2) Non-confluent flocculent.

3) Circumferential-Cystic.


The circumferential-Cystic and densely packed flocculent presentation is noted in this case study.


Reference - Yochum Tr, Yochum and Rowe, LJ, Essentials of Skeletal Radiology, Masqueraders of Musculoskeletal Disease, Chapter 18 Lippincott, Williams and Wilkin s, 2005.


Case History


This 40 year old male patient fell on an outstretched hand while working in a factory years ago.


Fracture of the left scaphoid (navicular)


The margins of the fracture demonstrate a very sclerotic surface. This is indicative of nonunion from a previous fracture. The scaphoid is the most common fractured carpal bone. The usual age of occurrence is between 15 and 40 years. Scaphoid fractures are very rare in children. The mechanism of injury is complex, but it essentially consists of various degrees of hyperextension and radial flexion such as falling on an outstretched hand (FOOSH). These fractures are frequently overlooked and exhibit a significant incidence of complications. The scaphoid is the most common site for occult fracture in the entire human skeleton.


The scaphoid is divided into three regions; 1) the distal pole; 2) the waist; 3) the proximal pole. Approximately 70% of the fractures involve the waist, 20% the proximal pole and 10% the distal pole. Ulnar deviation projections of the hand may help in laying out the actual waist of the scaphoid. If no fracture is seen initially yet the clinical picture is suspicious then precautionary immobilization should be applied and the wrist re-x-rayed in 7 to 10 days. A fracture, if present, will be visible by 20 days post-injury.

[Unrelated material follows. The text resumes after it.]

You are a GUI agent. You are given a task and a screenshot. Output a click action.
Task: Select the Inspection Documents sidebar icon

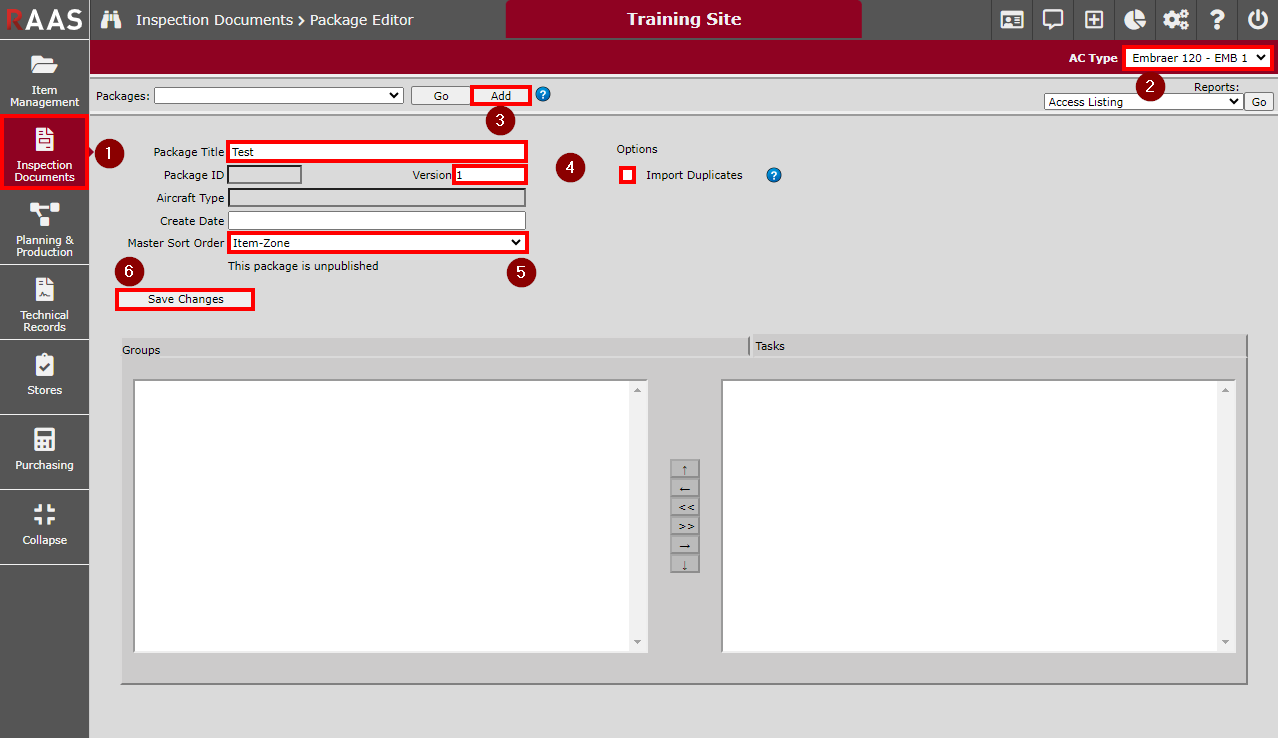tap(44, 153)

A useful soft tissue sign of a subtle scaphoid fracture can be found in alterations to the adjacent scaphoid fat stripe. The normal fat stripe (“navicular stripe”) is a linear collection of fat between the radial collateral ligament and the tendon sheaths of the extensor pollicus brevis and the abductor pollicus longus. In almost 90% of the fractures involving the radial compartment of the wrist the fat stripe will be displaced laterally or totally obliterated. Healing occurs without periosteal callus, the fracture line just gradually disappearing.


Complications: Avascular necrosis, nonunion, carpal instability, and radiocarpal degeneration


Avascular necrosis is encountered in 15% of scaphoid fractures. The scaphoid is anatomically predisposed to avascular necrosis following fracture due to the pattern of the nutrient blood supply. The scaphoid receives a dual blood supply. A small artery enters and perfuses the distal pole and tuberosity. A larger vessel, with an entry site that may be proximal or distal to the scaphoid waist, is responsible for perfusing the remaining areas of the bone. In the development of complicating avascular necrosis, the position of the fracture relative to the principal artery is the most crucial factor. If the fracture is distal to the major vessel, then avascular necrosis is unlikely, if proximal then the probability for avascular necrosis increases significantly. In general, the more proximal this fracture line the greater the probability for avascular necrosis.


Radiological signs of avascular necrosis include increased density and fragmentation. The fracture line will appear wider and is often cystic in appearance. All of the signs will take a variable time after the fracture incident to appear, ranging from months to years. Nonunion occurs in approximately 30% of fractures involving the waist of the scaphoid.